SOURCE RECORDS |
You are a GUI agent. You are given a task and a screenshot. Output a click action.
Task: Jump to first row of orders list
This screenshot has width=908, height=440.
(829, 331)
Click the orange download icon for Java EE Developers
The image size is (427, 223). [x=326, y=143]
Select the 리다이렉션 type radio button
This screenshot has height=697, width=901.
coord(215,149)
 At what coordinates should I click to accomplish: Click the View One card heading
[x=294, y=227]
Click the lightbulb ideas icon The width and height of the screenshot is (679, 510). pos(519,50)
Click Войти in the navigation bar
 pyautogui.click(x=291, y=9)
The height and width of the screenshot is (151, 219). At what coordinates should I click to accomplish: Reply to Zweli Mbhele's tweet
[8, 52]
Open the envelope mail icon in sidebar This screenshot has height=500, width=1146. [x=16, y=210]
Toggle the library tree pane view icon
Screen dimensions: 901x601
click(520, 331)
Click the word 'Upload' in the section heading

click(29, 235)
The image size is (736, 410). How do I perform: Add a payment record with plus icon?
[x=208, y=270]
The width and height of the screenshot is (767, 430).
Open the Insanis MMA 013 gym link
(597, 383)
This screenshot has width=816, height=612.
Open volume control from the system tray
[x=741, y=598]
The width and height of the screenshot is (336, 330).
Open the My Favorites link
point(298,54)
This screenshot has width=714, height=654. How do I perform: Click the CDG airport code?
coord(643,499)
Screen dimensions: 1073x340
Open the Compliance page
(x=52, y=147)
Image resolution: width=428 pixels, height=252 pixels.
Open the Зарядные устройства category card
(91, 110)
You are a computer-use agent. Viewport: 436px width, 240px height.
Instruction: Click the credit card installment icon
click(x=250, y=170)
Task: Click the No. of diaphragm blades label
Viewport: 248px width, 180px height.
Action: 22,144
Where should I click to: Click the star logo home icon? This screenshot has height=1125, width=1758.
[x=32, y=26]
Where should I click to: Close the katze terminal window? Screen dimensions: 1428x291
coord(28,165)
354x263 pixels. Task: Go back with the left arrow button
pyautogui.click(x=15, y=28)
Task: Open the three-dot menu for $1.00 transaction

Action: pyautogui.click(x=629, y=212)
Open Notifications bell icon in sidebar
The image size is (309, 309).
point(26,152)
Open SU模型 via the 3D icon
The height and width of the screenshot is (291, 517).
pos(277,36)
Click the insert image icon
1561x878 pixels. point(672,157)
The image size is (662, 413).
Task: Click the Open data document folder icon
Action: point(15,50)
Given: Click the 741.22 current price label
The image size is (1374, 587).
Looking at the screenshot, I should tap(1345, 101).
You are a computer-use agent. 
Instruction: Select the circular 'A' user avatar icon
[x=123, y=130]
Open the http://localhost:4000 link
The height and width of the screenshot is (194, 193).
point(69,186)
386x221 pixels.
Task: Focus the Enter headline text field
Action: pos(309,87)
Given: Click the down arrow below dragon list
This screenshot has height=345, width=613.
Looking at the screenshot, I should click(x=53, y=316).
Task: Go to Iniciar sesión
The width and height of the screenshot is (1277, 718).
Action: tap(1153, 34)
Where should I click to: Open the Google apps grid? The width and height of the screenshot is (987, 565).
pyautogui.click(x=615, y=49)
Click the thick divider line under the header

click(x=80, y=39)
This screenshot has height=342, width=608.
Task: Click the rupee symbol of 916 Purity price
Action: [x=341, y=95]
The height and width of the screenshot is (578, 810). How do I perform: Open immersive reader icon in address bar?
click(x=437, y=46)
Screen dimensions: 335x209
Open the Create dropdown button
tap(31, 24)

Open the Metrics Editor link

WHAT IS BEING ASKED |
Starting from the line that contains "Task: Click the No. of diaphragm blades label", transcribe each line to the end of the records above. Please add nothing.

TASK ANSWER |
Task: Click the No. of diaphragm blades label
Viewport: 248px width, 180px height.
Action: 22,144
Where should I click to: Click the star logo home icon? This screenshot has height=1125, width=1758.
[x=32, y=26]
Where should I click to: Close the katze terminal window? Screen dimensions: 1428x291
coord(28,165)
354x263 pixels. Task: Go back with the left arrow button
pyautogui.click(x=15, y=28)
Task: Open the three-dot menu for $1.00 transaction

Action: pyautogui.click(x=629, y=212)
Open Notifications bell icon in sidebar
The image size is (309, 309).
point(26,152)
Open SU模型 via the 3D icon
The height and width of the screenshot is (291, 517).
pos(277,36)
Click the insert image icon
1561x878 pixels. point(672,157)
The image size is (662, 413).
Task: Click the Open data document folder icon
Action: point(15,50)
Given: Click the 741.22 current price label
The image size is (1374, 587).
Looking at the screenshot, I should tap(1345, 101).
You are a computer-use agent. 
Instruction: Select the circular 'A' user avatar icon
[x=123, y=130]
Open the http://localhost:4000 link
The height and width of the screenshot is (194, 193).
point(69,186)
386x221 pixels.
Task: Focus the Enter headline text field
Action: pos(309,87)
Given: Click the down arrow below dragon list
This screenshot has height=345, width=613.
Looking at the screenshot, I should click(x=53, y=316).
Task: Go to Iniciar sesión
The width and height of the screenshot is (1277, 718).
Action: tap(1153, 34)
Where should I click to: Open the Google apps grid? The width and height of the screenshot is (987, 565).
pyautogui.click(x=615, y=49)
Click the thick divider line under the header

click(x=80, y=39)
This screenshot has height=342, width=608.
Task: Click the rupee symbol of 916 Purity price
Action: [x=341, y=95]
The height and width of the screenshot is (578, 810). How do I perform: Open immersive reader icon in address bar?
click(x=437, y=46)
Screen dimensions: 335x209
Open the Create dropdown button
tap(31, 24)

Open the Metrics Editor link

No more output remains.